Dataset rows

+--

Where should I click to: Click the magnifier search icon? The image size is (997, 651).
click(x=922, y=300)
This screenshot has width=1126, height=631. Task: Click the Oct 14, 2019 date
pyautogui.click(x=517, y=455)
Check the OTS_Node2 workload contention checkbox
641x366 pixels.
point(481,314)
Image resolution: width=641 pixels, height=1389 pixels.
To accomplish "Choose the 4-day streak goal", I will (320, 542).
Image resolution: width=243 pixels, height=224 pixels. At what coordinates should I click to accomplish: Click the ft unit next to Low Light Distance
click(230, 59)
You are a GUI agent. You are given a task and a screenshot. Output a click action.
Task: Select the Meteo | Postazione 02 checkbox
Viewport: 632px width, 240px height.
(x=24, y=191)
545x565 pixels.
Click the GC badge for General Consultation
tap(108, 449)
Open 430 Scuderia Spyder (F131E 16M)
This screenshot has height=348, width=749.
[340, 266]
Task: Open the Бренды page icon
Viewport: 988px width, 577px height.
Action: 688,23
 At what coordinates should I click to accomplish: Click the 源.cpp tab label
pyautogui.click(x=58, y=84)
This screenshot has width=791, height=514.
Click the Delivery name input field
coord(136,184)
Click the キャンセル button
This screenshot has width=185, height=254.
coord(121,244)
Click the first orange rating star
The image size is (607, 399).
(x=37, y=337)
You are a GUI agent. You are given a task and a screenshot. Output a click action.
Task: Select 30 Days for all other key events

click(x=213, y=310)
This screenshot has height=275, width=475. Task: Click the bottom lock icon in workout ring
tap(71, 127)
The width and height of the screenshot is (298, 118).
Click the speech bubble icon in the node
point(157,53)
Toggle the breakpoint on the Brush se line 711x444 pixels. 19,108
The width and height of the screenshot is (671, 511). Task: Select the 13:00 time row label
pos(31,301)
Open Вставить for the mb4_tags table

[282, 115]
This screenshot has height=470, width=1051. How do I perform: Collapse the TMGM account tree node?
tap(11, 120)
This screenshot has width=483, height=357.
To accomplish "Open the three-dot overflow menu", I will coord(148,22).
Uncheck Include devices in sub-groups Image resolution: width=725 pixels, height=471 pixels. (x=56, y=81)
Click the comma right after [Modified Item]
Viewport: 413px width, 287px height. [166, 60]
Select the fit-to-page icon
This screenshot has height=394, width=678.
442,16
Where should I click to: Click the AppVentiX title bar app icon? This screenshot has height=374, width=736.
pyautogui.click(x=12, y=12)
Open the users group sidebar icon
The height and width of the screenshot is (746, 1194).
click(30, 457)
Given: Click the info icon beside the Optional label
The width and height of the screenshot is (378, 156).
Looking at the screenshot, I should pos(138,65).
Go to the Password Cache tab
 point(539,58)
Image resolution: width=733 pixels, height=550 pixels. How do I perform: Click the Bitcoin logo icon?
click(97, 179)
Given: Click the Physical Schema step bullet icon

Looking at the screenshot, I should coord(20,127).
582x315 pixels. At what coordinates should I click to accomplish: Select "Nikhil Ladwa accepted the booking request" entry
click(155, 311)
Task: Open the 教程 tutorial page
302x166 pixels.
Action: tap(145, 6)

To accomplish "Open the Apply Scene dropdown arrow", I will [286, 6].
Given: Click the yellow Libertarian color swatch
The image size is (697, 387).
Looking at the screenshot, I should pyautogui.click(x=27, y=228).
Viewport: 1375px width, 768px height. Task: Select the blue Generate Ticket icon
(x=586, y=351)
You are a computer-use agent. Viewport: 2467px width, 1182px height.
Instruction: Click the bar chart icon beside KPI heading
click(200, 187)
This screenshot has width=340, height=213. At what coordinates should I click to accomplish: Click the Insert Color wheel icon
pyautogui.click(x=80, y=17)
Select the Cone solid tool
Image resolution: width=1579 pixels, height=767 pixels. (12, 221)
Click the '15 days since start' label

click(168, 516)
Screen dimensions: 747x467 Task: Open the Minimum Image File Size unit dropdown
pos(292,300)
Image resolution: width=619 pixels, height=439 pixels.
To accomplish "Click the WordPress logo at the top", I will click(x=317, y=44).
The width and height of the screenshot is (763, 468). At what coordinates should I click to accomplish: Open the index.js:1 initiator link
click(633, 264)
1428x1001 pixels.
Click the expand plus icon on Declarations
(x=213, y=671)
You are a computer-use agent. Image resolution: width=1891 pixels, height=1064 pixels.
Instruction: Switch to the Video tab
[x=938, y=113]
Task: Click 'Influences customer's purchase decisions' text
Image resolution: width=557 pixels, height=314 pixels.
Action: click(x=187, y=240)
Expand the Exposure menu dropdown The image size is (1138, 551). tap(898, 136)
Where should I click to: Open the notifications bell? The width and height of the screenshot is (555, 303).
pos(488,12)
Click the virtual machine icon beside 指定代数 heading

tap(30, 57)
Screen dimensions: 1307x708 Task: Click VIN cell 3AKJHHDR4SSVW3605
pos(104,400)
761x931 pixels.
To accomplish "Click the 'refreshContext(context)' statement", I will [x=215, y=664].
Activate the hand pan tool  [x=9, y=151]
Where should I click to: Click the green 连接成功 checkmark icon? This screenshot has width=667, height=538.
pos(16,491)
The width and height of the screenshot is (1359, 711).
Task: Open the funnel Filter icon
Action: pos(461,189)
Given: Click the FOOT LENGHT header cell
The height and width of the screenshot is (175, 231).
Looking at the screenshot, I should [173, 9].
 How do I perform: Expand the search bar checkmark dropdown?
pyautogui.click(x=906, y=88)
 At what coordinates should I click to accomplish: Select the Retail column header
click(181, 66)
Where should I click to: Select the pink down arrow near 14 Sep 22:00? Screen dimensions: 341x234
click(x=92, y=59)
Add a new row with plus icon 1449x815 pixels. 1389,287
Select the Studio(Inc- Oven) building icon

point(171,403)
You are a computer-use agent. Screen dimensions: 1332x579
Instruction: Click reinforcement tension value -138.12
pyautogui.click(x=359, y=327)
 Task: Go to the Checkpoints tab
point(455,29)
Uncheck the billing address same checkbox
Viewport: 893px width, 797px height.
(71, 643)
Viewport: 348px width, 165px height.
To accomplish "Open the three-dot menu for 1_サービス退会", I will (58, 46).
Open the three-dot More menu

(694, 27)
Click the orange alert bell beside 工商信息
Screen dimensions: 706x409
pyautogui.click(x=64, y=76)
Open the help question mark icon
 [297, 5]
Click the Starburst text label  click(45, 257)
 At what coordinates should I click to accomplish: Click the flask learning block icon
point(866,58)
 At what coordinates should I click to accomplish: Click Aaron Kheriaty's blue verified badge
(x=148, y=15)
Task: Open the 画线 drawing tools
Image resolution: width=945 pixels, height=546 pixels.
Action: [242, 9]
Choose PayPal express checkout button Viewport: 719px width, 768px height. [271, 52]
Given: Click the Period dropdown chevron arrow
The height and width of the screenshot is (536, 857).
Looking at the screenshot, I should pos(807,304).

+--

## Work required:
Update all of the records, swapping every "GUI agent" for "interface agent" and leaving the rest of each line unchanged.

## Exercise answer:
Where should I click to: Click the magnifier search icon? The image size is (997, 651).
click(x=922, y=300)
This screenshot has width=1126, height=631. Task: Click the Oct 14, 2019 date
pyautogui.click(x=517, y=455)
Check the OTS_Node2 workload contention checkbox
641x366 pixels.
point(481,314)
Image resolution: width=641 pixels, height=1389 pixels.
To accomplish "Choose the 4-day streak goal", I will (320, 542).
Image resolution: width=243 pixels, height=224 pixels. At what coordinates should I click to accomplish: Click the ft unit next to Low Light Distance
click(230, 59)
You are a interface agent. You are given a task and a screenshot. Output a click action.
Task: Select the Meteo | Postazione 02 checkbox
Viewport: 632px width, 240px height.
(x=24, y=191)
545x565 pixels.
Click the GC badge for General Consultation
tap(108, 449)
Open 430 Scuderia Spyder (F131E 16M)
This screenshot has height=348, width=749.
[340, 266]
Task: Open the Бренды page icon
Viewport: 988px width, 577px height.
Action: 688,23
 At what coordinates should I click to accomplish: Click the 源.cpp tab label
pyautogui.click(x=58, y=84)
This screenshot has width=791, height=514.
Click the Delivery name input field
coord(136,184)
Click the キャンセル button
This screenshot has width=185, height=254.
coord(121,244)
Click the first orange rating star
The image size is (607, 399).
(x=37, y=337)
You are a interface agent. You are given a task and a screenshot. Output a click action.
Task: Select 30 Days for all other key events

click(x=213, y=310)
This screenshot has height=275, width=475. Task: Click the bottom lock icon in workout ring
tap(71, 127)
The width and height of the screenshot is (298, 118).
Click the speech bubble icon in the node
point(157,53)
Toggle the breakpoint on the Brush se line 711x444 pixels. 19,108
The width and height of the screenshot is (671, 511). Task: Select the 13:00 time row label
pos(31,301)
Open Вставить for the mb4_tags table

[282, 115]
This screenshot has height=470, width=1051. How do I perform: Collapse the TMGM account tree node?
tap(11, 120)
This screenshot has width=483, height=357.
To accomplish "Open the three-dot overflow menu", I will coord(148,22).
Uncheck Include devices in sub-groups Image resolution: width=725 pixels, height=471 pixels. (x=56, y=81)
Click the comma right after [Modified Item]
Viewport: 413px width, 287px height. [166, 60]
Select the fit-to-page icon
This screenshot has height=394, width=678.
442,16
Where should I click to: Click the AppVentiX title bar app icon? This screenshot has height=374, width=736.
pyautogui.click(x=12, y=12)
Open the users group sidebar icon
The height and width of the screenshot is (746, 1194).
click(30, 457)
Given: Click the info icon beside the Optional label
The width and height of the screenshot is (378, 156).
Looking at the screenshot, I should pos(138,65).
Go to the Password Cache tab
 point(539,58)
Image resolution: width=733 pixels, height=550 pixels. How do I perform: Click the Bitcoin logo icon?
click(97, 179)
Given: Click the Physical Schema step bullet icon

Looking at the screenshot, I should coord(20,127).
582x315 pixels. At what coordinates should I click to accomplish: Select "Nikhil Ladwa accepted the booking request" entry
click(155, 311)
Task: Open the 教程 tutorial page
302x166 pixels.
Action: tap(145, 6)

To accomplish "Open the Apply Scene dropdown arrow", I will [286, 6].
Given: Click the yellow Libertarian color swatch
The image size is (697, 387).
Looking at the screenshot, I should pyautogui.click(x=27, y=228).
Viewport: 1375px width, 768px height. Task: Select the blue Generate Ticket icon
(x=586, y=351)
You are a computer-use agent. Viewport: 2467px width, 1182px height.
Instruction: Click the bar chart icon beside KPI heading
click(200, 187)
This screenshot has width=340, height=213. At what coordinates should I click to accomplish: Click the Insert Color wheel icon
pyautogui.click(x=80, y=17)
Select the Cone solid tool
Image resolution: width=1579 pixels, height=767 pixels. (12, 221)
Click the '15 days since start' label

click(168, 516)
Screen dimensions: 747x467 Task: Open the Minimum Image File Size unit dropdown
pos(292,300)
Image resolution: width=619 pixels, height=439 pixels.
To accomplish "Click the WordPress logo at the top", I will click(x=317, y=44).
The width and height of the screenshot is (763, 468). At what coordinates should I click to accomplish: Open the index.js:1 initiator link
click(633, 264)
1428x1001 pixels.
Click the expand plus icon on Declarations
(x=213, y=671)
You are a computer-use agent. Image resolution: width=1891 pixels, height=1064 pixels.
Instruction: Switch to the Video tab
[x=938, y=113]
Task: Click 'Influences customer's purchase decisions' text
Image resolution: width=557 pixels, height=314 pixels.
Action: click(x=187, y=240)
Expand the Exposure menu dropdown The image size is (1138, 551). tap(898, 136)
Where should I click to: Open the notifications bell? The width and height of the screenshot is (555, 303).
pos(488,12)
Click the virtual machine icon beside 指定代数 heading

tap(30, 57)
Screen dimensions: 1307x708 Task: Click VIN cell 3AKJHHDR4SSVW3605
pos(104,400)
761x931 pixels.
To accomplish "Click the 'refreshContext(context)' statement", I will [x=215, y=664].
Activate the hand pan tool  [x=9, y=151]
Where should I click to: Click the green 连接成功 checkmark icon? This screenshot has width=667, height=538.
pos(16,491)
The width and height of the screenshot is (1359, 711).
Task: Open the funnel Filter icon
Action: pos(461,189)
Given: Click the FOOT LENGHT header cell
The height and width of the screenshot is (175, 231).
Looking at the screenshot, I should [173, 9].
 How do I perform: Expand the search bar checkmark dropdown?
pyautogui.click(x=906, y=88)
 At what coordinates should I click to accomplish: Select the Retail column header
click(181, 66)
Where should I click to: Select the pink down arrow near 14 Sep 22:00? Screen dimensions: 341x234
click(x=92, y=59)
Add a new row with plus icon 1449x815 pixels. 1389,287
Select the Studio(Inc- Oven) building icon

point(171,403)
You are a computer-use agent. Screen dimensions: 1332x579
Instruction: Click reinforcement tension value -138.12
pyautogui.click(x=359, y=327)
 Task: Go to the Checkpoints tab
point(455,29)
Uncheck the billing address same checkbox
Viewport: 893px width, 797px height.
(71, 643)
Viewport: 348px width, 165px height.
To accomplish "Open the three-dot menu for 1_サービス退会", I will (58, 46).
Open the three-dot More menu

(694, 27)
Click the orange alert bell beside 工商信息
Screen dimensions: 706x409
pyautogui.click(x=64, y=76)
Open the help question mark icon
 [297, 5]
Click the Starburst text label  click(45, 257)
 At what coordinates should I click to accomplish: Click the flask learning block icon
point(866,58)
 At what coordinates should I click to accomplish: Click Aaron Kheriaty's blue verified badge
(x=148, y=15)
Task: Open the 画线 drawing tools
Image resolution: width=945 pixels, height=546 pixels.
Action: [242, 9]
Choose PayPal express checkout button Viewport: 719px width, 768px height. [271, 52]
Given: Click the Period dropdown chevron arrow
The height and width of the screenshot is (536, 857).
Looking at the screenshot, I should pos(807,304).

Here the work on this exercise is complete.